Advanced strategies for the on-surface synthesis of molecular frameworks with electronic and magnetic functionalities
The advancement of modern society is inextricably linked to the development and implementation of new materials and technologies that effectively address current societal, economic and environmental concerns. In recent years, tremendous progress has been made in the development of hybrid materials containing organic molecules, with potential applications ranging from quantum technologies to biomedicine. On-surface synthesis (OSS), a chemical technique in which appropriately designed reactants are dosed onto a surface that supports their covalent bonding, enables the growth of covalent molecular nanostructures (CMNs) with precisely defined structures. Moreover, the vacuum environment for the reactions and the 2D confinement enable the synthesis of CMNs not achievable by conventional means, opening the door to new functional materials.
While covalent homostructures have been used in the vast majority of OSS works to date, the synthesis of heterostructures formed by covalent organometallic hybrids will be a significant advancement offering new functionalities. We will therefore use coordination chemistry to incorporate transition metals into CMN frameworks. We will investigate a diverse set of metal ions, covalent linkers, and structural motifs, that allow us to tailor magnetic, electronic, and chemical properties. As a result, the pool of surface-applicable reactions will grow, as will our current understanding of reaction mechanisms. We will also broaden the range of potential molecular reactants by using alternative deposition methods such as electrospray ion beam (ES-IBD). Massive and/or delicate molecular precursors that cannot be sublimed will be deposited directly from solution onto surfaces under UHV conditions, allowing to explore novel molecular blocks as well as novel reaction mechanisms like mechanochemistry.
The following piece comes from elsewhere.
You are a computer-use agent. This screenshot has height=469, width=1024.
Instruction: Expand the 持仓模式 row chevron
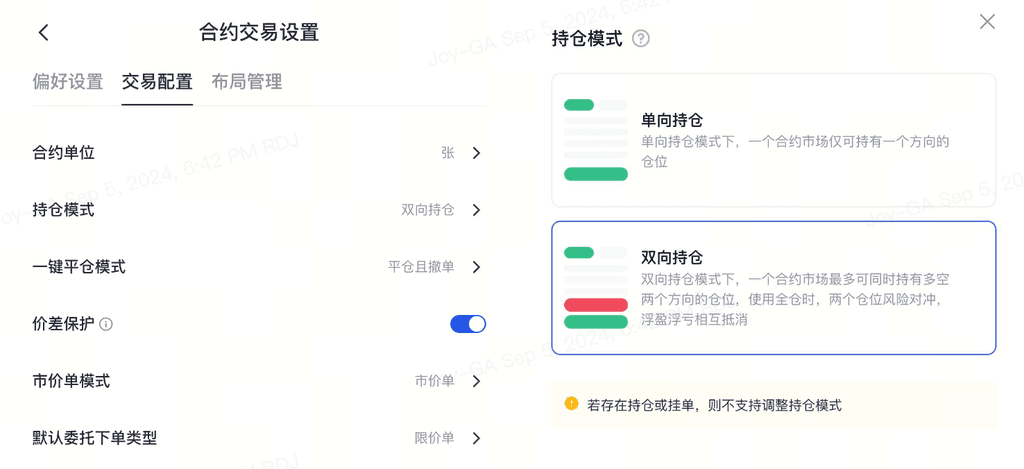point(477,210)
Keeing in mind particular functionalities and a potential device integration, we will explore methods to improve the alignment and extension of the 1D and 2D CMNs, as well as to stabilize chemically labile functional groups. One of the aimed functionalities is chemical sensing, whereby the CMNs interact with the target analytes. We will explore at the atomic level the interaction geometry and mechanism, as well as their impact on the electronic properties that ultimately allow them to be used as electric transducer in FET-based chemical sensors. Another target functionality is magnetism, with the particular goal of developing novel schemes to generate and address spin states on CMNs. One method for comprehending or forecasting the appearance of spin-polarized radicals in graphene nanostructures is based on topology. Aside from controlling the topological phase through varying bonding structures, we will also investigate more subtle ways to control it while maintaining the bonding network. Examples thereof are the activation of electron-phonon modes by varying CMN lengths, anisotropic electron potentials by chemical substituents along the ribbon, or metal-coordination. All of these factors can result in structural and electronic changes, as well as topological inversion that determine the appearance of spin-centers. Heterostructures that combine differently functionalized regions with different topology also develop spin polarised interface states, which will be studied in CMNs with multiple heterojunctions at varying distances. A reversible control of the spin states of CMNs will be further attempted through gating.